**About this task**
Please output the section of the listing below that opens with the line containing "[Мы в Max] (1682, 22)" and closes with the line containing "[X] (22, 2492)", exactly and with nothing else.

_ _ _ _ _ _ _

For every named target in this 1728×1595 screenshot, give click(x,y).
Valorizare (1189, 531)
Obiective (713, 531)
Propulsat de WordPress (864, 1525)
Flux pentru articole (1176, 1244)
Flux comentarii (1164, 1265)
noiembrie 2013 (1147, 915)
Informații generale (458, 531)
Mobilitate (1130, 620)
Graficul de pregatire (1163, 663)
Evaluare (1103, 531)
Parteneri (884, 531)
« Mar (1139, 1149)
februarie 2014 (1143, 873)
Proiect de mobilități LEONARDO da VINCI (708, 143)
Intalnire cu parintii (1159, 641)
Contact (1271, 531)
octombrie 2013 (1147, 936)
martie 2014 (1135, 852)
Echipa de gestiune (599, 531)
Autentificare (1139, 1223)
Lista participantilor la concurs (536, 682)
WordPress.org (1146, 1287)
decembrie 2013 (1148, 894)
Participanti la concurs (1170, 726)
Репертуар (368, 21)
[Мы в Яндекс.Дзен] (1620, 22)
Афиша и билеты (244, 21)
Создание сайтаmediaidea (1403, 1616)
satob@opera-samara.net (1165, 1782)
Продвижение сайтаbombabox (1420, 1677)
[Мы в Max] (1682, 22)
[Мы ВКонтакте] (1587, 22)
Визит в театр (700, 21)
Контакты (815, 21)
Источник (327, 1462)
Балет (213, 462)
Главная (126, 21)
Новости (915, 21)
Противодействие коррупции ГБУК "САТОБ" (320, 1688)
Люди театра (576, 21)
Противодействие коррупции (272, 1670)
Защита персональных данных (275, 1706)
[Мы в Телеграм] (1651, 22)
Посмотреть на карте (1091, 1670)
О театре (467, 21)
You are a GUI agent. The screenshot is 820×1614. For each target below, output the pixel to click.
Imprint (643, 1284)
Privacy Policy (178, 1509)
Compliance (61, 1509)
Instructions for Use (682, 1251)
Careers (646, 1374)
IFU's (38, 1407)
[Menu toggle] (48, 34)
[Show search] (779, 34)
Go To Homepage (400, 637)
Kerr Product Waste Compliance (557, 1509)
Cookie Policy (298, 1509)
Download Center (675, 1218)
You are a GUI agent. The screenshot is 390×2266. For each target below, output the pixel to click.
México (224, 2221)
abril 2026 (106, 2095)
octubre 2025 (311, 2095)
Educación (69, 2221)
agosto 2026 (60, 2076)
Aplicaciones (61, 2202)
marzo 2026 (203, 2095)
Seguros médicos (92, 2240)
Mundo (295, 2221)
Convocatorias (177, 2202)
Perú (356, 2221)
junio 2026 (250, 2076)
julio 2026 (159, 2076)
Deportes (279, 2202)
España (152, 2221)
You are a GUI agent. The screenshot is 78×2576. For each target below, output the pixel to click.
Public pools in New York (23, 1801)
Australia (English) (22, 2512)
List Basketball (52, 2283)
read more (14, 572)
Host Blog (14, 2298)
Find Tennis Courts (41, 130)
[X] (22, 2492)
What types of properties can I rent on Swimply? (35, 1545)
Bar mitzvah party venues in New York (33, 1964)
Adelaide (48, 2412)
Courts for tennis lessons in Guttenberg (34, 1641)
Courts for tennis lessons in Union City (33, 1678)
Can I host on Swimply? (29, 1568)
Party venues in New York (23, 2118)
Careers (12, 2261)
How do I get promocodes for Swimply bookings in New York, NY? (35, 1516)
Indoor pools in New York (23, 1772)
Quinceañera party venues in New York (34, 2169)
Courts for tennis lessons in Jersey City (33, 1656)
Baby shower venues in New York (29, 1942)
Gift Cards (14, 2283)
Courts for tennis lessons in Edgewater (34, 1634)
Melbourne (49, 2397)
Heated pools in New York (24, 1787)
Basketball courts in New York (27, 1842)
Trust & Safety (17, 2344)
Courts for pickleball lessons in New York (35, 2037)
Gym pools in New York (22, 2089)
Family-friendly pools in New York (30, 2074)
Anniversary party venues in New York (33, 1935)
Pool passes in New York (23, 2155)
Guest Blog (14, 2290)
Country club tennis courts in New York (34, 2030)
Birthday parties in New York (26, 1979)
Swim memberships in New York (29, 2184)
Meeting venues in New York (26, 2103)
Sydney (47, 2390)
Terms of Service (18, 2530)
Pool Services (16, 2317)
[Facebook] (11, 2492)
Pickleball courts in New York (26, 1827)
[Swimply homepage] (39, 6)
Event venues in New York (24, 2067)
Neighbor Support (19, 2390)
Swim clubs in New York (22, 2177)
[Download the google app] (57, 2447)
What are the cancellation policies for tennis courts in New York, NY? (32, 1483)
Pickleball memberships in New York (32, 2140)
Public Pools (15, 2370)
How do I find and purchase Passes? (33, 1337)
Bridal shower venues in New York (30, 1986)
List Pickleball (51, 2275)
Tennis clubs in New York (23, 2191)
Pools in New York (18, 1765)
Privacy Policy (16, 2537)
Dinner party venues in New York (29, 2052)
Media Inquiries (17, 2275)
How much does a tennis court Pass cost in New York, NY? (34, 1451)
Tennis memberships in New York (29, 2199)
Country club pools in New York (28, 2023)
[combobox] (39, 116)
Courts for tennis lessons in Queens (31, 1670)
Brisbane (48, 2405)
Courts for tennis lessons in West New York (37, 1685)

_ _ _ _ _ _ _

**Solved problem**
[Мы в Max] (1682, 22)
[Мы ВКонтакте] (1587, 22)
Визит в театр (700, 21)
Контакты (815, 21)
Источник (327, 1462)
Балет (213, 462)
Главная (126, 21)
Новости (915, 21)
Противодействие коррупции ГБУК "САТОБ" (320, 1688)
Люди театра (576, 21)
Противодействие коррупции (272, 1670)
Защита персональных данных (275, 1706)
[Мы в Телеграм] (1651, 22)
Посмотреть на карте (1091, 1670)
О театре (467, 21)
You are a GUI agent. The screenshot is 820×1614. For each target below, output the pixel to click.
Imprint (643, 1284)
Privacy Policy (178, 1509)
Compliance (61, 1509)
Instructions for Use (682, 1251)
Careers (646, 1374)
IFU's (38, 1407)
[Menu toggle] (48, 34)
[Show search] (779, 34)
Go To Homepage (400, 637)
Kerr Product Waste Compliance (557, 1509)
Cookie Policy (298, 1509)
Download Center (675, 1218)
You are a GUI agent. The screenshot is 390×2266. For each target below, output the pixel to click.
México (224, 2221)
abril 2026 (106, 2095)
octubre 2025 (311, 2095)
Educación (69, 2221)
agosto 2026 (60, 2076)
Aplicaciones (61, 2202)
marzo 2026 (203, 2095)
Seguros médicos (92, 2240)
Mundo (295, 2221)
Convocatorias (177, 2202)
Perú (356, 2221)
junio 2026 (250, 2076)
julio 2026 (159, 2076)
Deportes (279, 2202)
España (152, 2221)
You are a GUI agent. The screenshot is 78×2576. For each target below, output the pixel to click.
Public pools in New York (23, 1801)
Australia (English) (22, 2512)
List Basketball (52, 2283)
read more (14, 572)
Host Blog (14, 2298)
Find Tennis Courts (41, 130)
[X] (22, 2492)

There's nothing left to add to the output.